(Photo) A market supervisor, seen wearing an armband, oversees merchants. Photographed in Hyesan Market in August, 2013 by ‘Mindeulle’ (ASIAPRESS)

“The North Korean won is plummeting.”

News was first reported on January 20 by a reporting partner in Musan County, North Hamkyung Province, that the actual exchange rate value of the RMB to North Korean won had strengthened from 1,100 N. Korean won to 1,350 N. Korean won. The value of the RMB (equivalent to roughly 0.14 USD) had jumped by 17.6 percent in North Korean markets, when compared to figures from surveys conducted late last year.

On the same day, news of the yuan’s sharp rise came from Chongjin, North Hamkyung Province, where it had risen to a value of 1,380 won and from Hyesan, Ryanggang Province, where it had risen to a value of 1,320 won. A reporting partner in Hyesan City said, “There is spreading anxiety in the markets from the memory of monetary reform back in the day.”

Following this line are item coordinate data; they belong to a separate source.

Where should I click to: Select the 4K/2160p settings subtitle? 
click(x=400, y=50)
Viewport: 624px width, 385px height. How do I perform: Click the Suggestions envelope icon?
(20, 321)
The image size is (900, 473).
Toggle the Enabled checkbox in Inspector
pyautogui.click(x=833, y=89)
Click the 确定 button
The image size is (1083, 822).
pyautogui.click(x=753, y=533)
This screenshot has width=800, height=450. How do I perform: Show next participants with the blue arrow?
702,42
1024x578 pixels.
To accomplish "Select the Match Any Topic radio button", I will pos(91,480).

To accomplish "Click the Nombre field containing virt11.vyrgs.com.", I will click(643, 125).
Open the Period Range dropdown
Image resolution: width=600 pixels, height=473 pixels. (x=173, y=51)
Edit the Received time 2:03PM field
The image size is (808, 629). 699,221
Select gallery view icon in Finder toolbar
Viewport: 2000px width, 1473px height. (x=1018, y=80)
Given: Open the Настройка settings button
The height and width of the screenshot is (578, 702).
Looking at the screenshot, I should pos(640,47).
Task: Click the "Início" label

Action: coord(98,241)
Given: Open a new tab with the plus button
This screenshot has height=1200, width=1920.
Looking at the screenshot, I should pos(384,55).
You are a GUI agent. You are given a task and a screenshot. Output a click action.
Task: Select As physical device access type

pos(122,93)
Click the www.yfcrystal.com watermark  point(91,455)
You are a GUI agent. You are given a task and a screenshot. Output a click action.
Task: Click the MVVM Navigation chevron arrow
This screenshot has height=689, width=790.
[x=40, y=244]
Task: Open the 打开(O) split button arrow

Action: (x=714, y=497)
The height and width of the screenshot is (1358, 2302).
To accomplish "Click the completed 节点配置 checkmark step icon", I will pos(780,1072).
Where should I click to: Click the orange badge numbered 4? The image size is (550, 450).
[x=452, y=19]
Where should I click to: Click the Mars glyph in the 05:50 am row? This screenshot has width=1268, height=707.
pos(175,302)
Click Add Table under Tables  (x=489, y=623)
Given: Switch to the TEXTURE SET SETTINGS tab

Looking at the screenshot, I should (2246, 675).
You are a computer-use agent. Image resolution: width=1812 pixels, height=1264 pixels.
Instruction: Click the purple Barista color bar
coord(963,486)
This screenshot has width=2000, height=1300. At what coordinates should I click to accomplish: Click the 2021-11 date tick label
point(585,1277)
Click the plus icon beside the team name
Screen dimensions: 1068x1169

By the following day though, the actual exchange rate had fallen back down to 1,250 won, eventually settling at 1,280 won on January 23, before the Lunar New Year holiday.

※ Towards the end of 2009, the Kim Jong-un regime carried out a “currency reform,” issuing new notes and denominations. The sudden reforms, reduced the won to 1/100th of its previous value, leaving the economy in disarray.

◆ Severe foreign currency difficulties

North Korea, which was slapped with strong economic sanctions by the U.N. Security Council in 2017, lost nearly 90% of its exports the following year and was hit hard by the resulting lack of foreign currency. Nevertheless, food prices and exchange rates for US dollars and the RMB remained stable throughout 2018 and 2019. During that time, the exchange rate for RMB stayed roughly at 1,200 North Korean won per yuan.

Except for fuel prices, inflationary trends in North Korea are largely linked to foreign currency exchange rates. In other words, despite the lack of foreign currency, inflation did not occur because the exchange rate against the U.S. dollar and RMB remained stable.

The stability of prices is often referenced by those in Japan and South Korea who claim that the “economic sanctions have had little effect.” This is not the case, however. The impact of sanctions in Pyongyang as well as in provincial cities has been very significant, as documented by a 2-year investigation conducted by ASIAPRESS and its reporting partners in North Korea.

Among the investigation’s findings are reports of the closures of trade companies, the collapse of apartment prices, the disintegration of the wealthy class in Pyongyang, the shutdowns and production losses at mines, the slumps at markets, the deterioration of living conditions for ordinary citizens, the expanding budget gaps of the army and police, the increased numbers of homeless children, and the rise of prostitution. At the General Assembly of the Workers’ Party Central Committee held late last year, Kim Jong-un described the current situation as a “severe and unprecedented challenge.”

In spite of the conditions, how has the foreign exchange rate remained stable? This was a mystery among experts on North Korea. A South Korean researcher explained it as “dollarization.” The RMB and U.S. dollar are now widely circulated in North Korea as residents lack faith in the national currency- the North Korean won. By shunning the uncredited, local currency, the researcher claimed that prices have remained stable. Other experts give an alternate explanation, arguing that “the North Korean authorities are intervening at illegal foreign exchange markets to stabilize the won.”